Construire une gouvernance des données ne se décrète pas en fin de trimestre. Elle suppose des règles claires, des responsabilités identifiées et un pilotage continu.
Jean Meneveau
Absence de gouvernance: 3 chiffres & 1 paradoxe
Habituellement, les grandes orientations stratégiques sont décidées par les directions, puis l’adoption est déployée à tous les échelons.
Avec l’IA, c’est le mouvement inverse qui s’est observé. Ce sont les collaborateurs qui ont adopté les premiers les assistants génératifs pour se libérer de certaines tâches répétitives, parfois bien avant toute validation officielle.
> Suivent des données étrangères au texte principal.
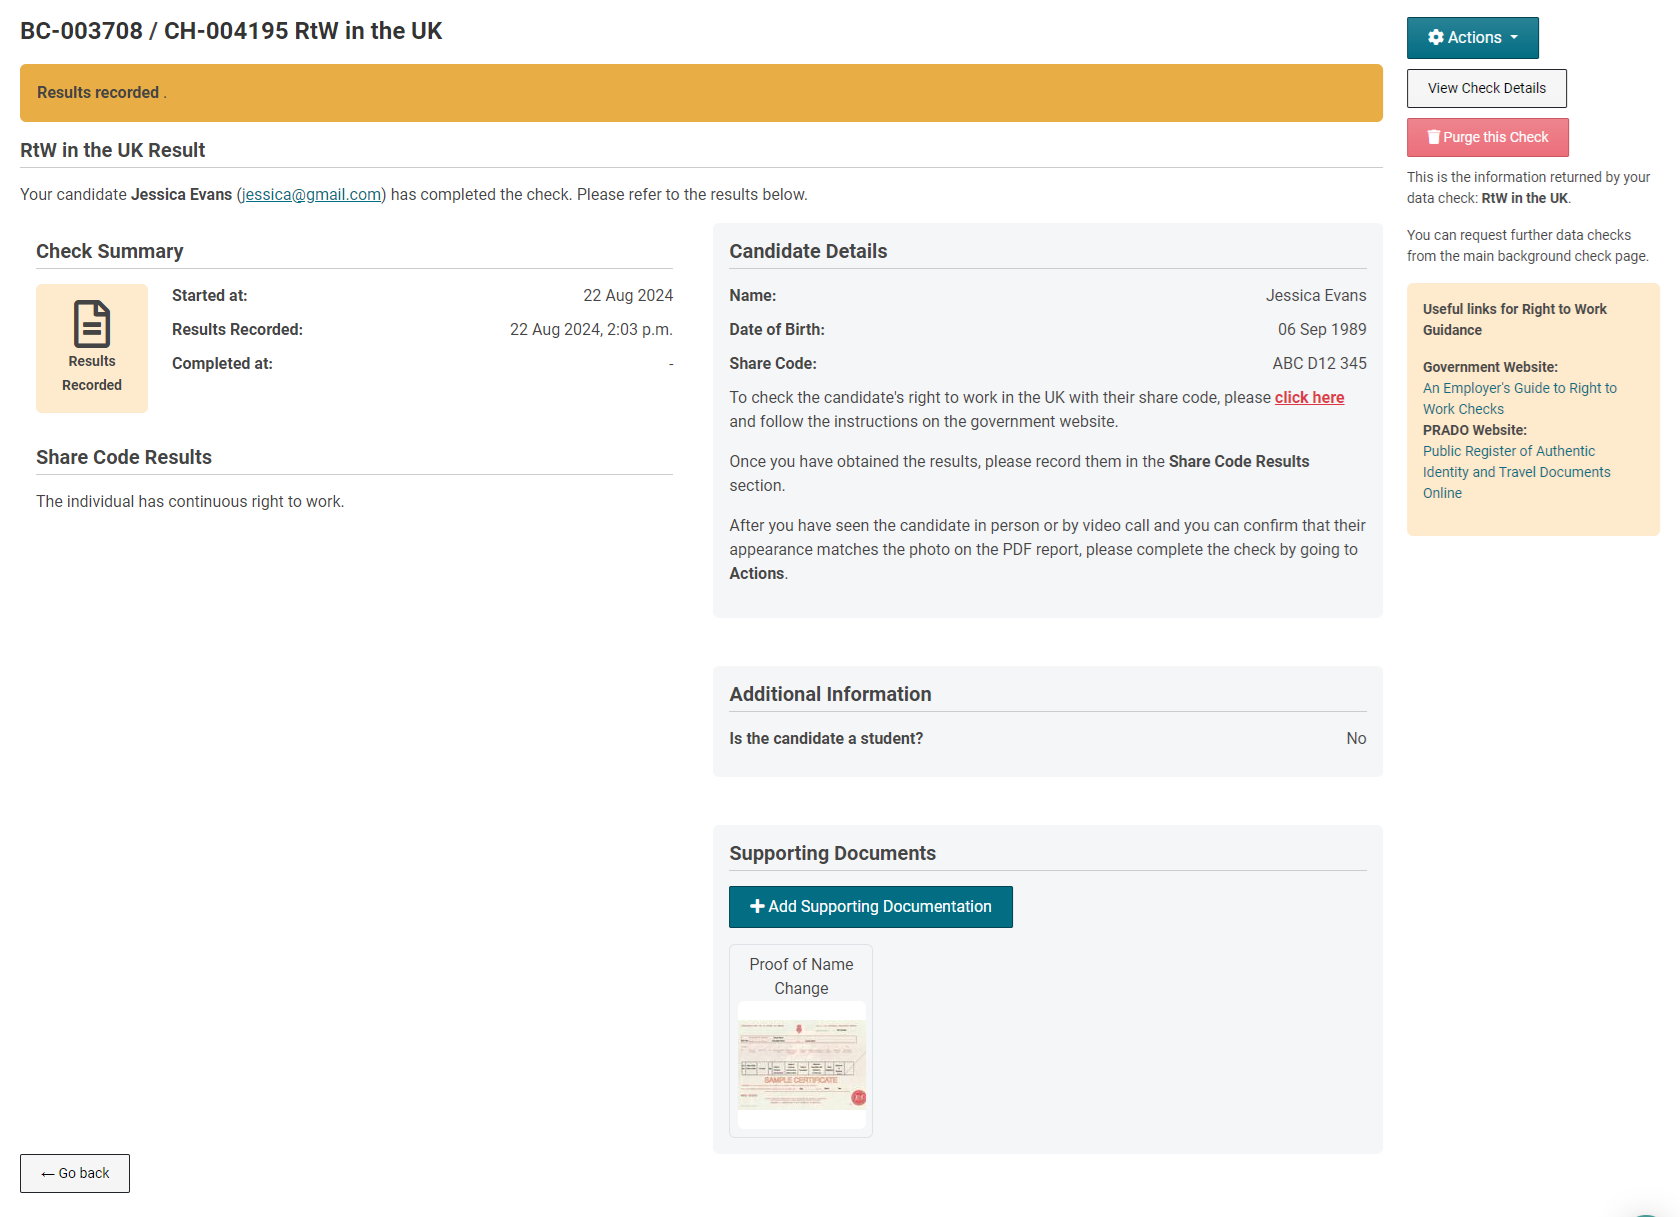This screenshot has width=1680, height=1217.
Task: Click the share code value ABC D12 345
Action: tap(1319, 364)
Cette adoption spontanée constitue une opportunité, mais elle a ses limites.
Trois chiffres l’illustrent et révèlent un paradoxe. 82% des entreprises reconnaissent que la conduite du changement est critique pour la réussite de leurs projets d’IA. Mais 46% limitent leur réponse à la formation et à la montée en compétences et seules 11% ont engagé une redéfinition concrète des rôles et des responsabilités.
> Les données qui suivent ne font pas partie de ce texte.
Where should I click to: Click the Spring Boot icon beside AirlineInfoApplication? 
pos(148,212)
Et c’est précisément là que se situe l’enjeu. Un projet d’IA ambitieux ne se contente pas d’accélérer une tâche: il transforme un processus, donc un métier ou une manière de travailler. Refuser de faire évoluer les rôles, c’est cantonner l’IA à un usage de confort individuel et renoncer, par défaut, à son potentiel collectif.
La souveraineté n'est plus un slogan
Pendant longtemps, la souveraineté numérique relevait davantage du discours que de la pratique. Ce n’est dorénavant plus le cas.
Aujourd’hui, 72% des entreprises intègrent des considérations éthiques dans leurs décisions liées à l’IA, et 62% surveillent activement la souveraineté de leurs données, ou la considèrent comme un point bloquant.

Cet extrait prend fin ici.